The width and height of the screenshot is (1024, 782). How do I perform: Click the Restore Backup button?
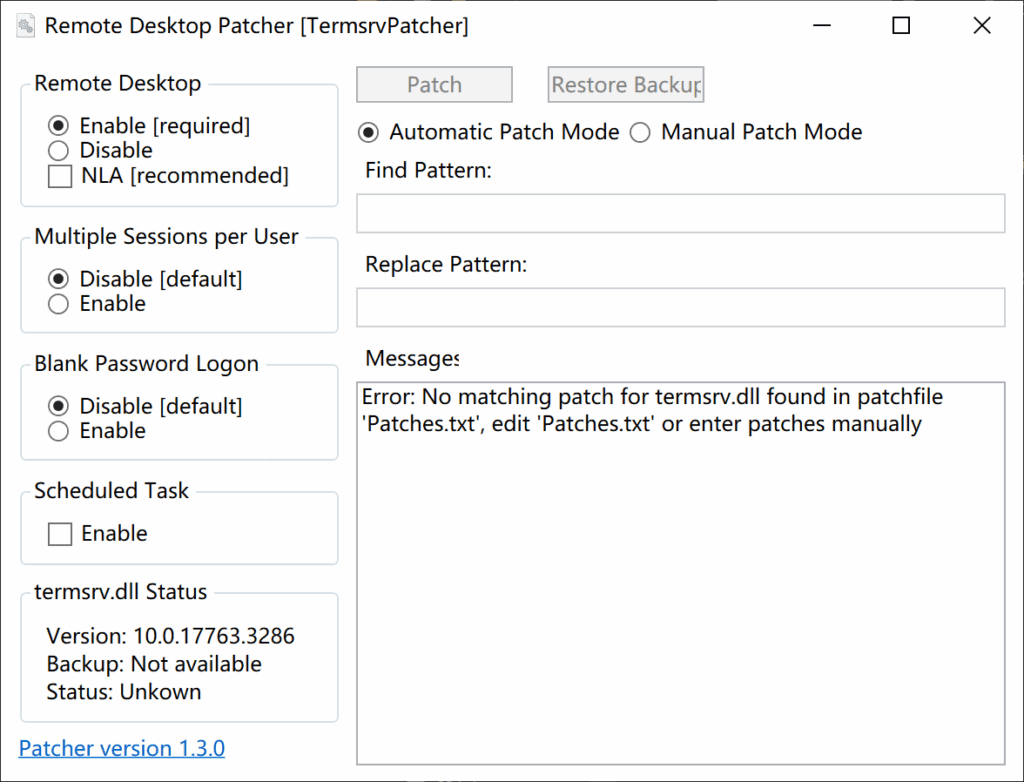[625, 84]
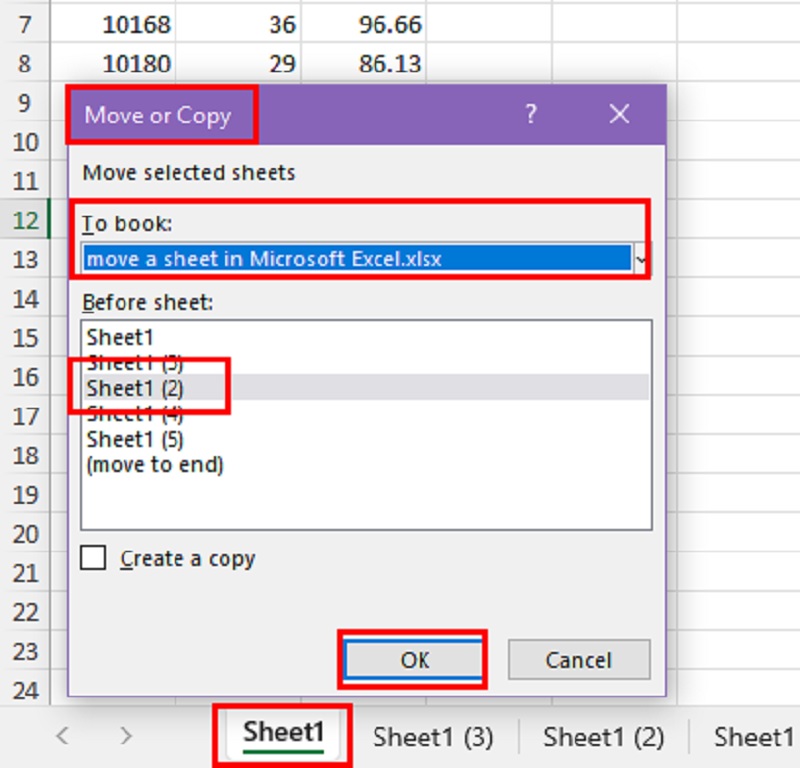Go to the Sheet1 (2) worksheet tab
The height and width of the screenshot is (768, 800).
pos(603,737)
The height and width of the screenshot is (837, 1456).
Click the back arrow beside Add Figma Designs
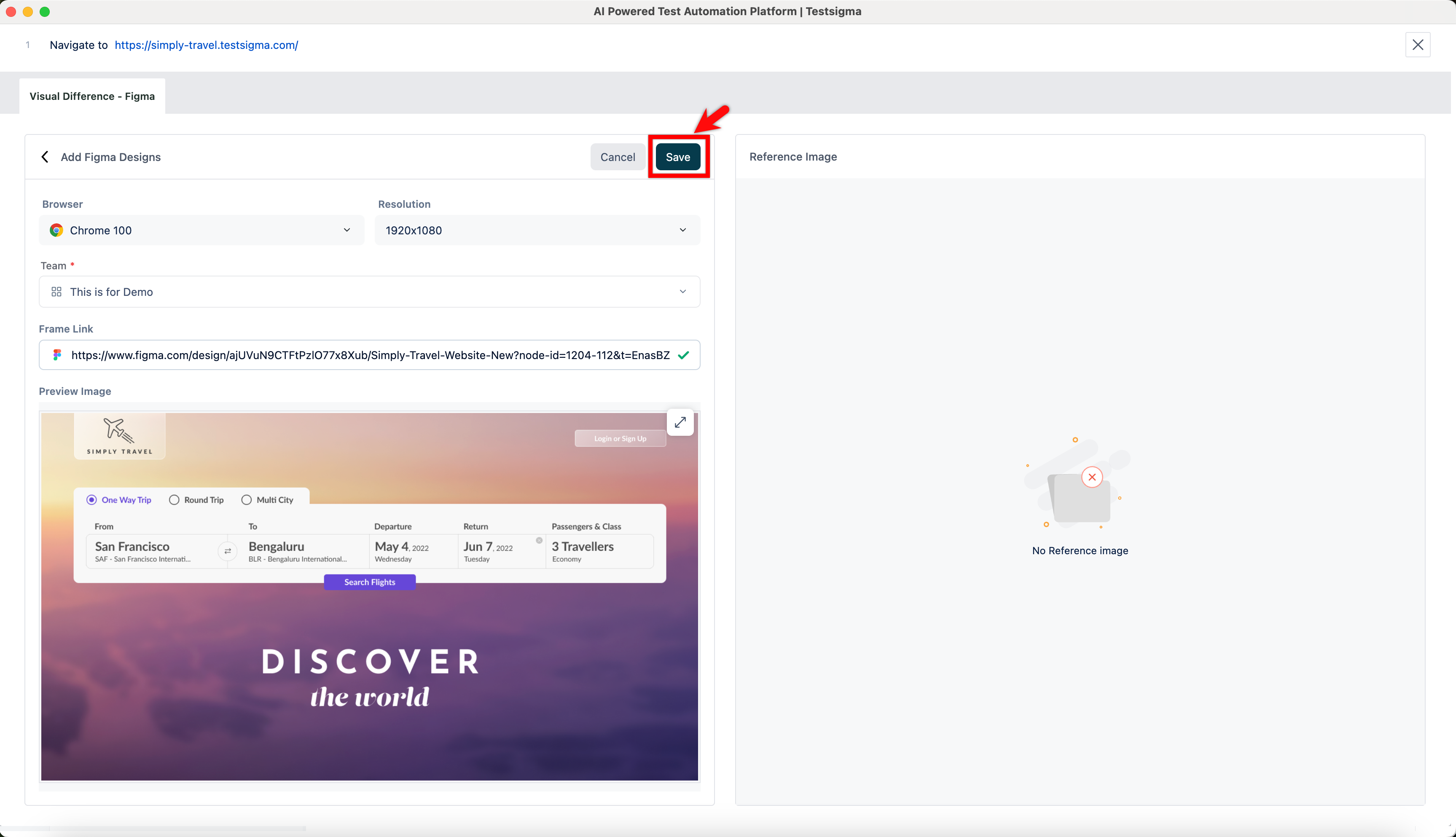click(45, 157)
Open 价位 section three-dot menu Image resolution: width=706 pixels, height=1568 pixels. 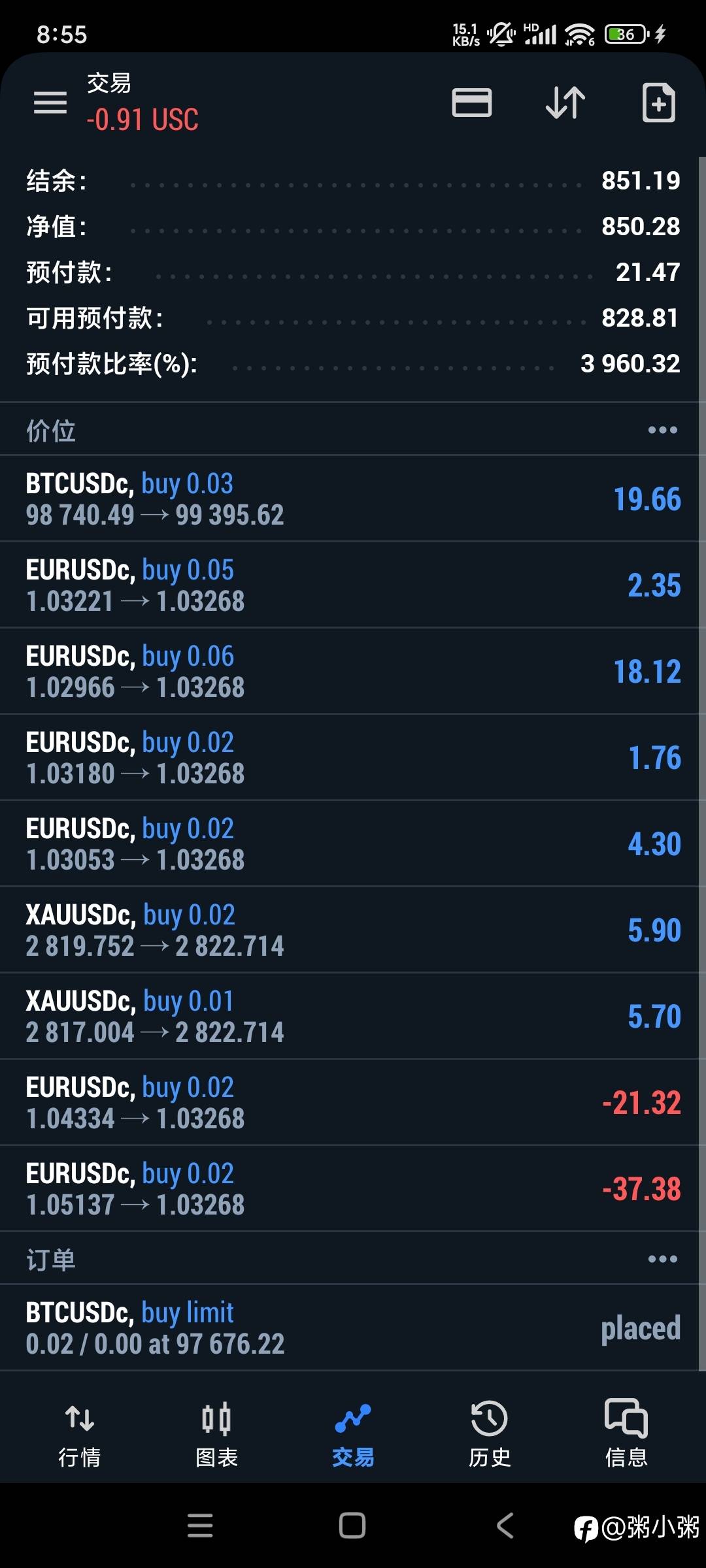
+---+
> To do:
Rewrite all the records above as a numbered list, one line per item, skipping any blank lines and leaving out the pictures.

> Output:
1. The width and height of the screenshot is (1024, 782). How do I perform: Click the Restore Backup button?
2. [625, 84]
3. Go to the Sheet1 (2) worksheet tab
4. The height and width of the screenshot is (768, 800).
5. pos(603,737)
6. The height and width of the screenshot is (837, 1456).
7. Click the back arrow beside Add Figma Designs
8. click(45, 157)
9. Open 价位 section three-dot menu Image resolution: width=706 pixels, height=1568 pixels. 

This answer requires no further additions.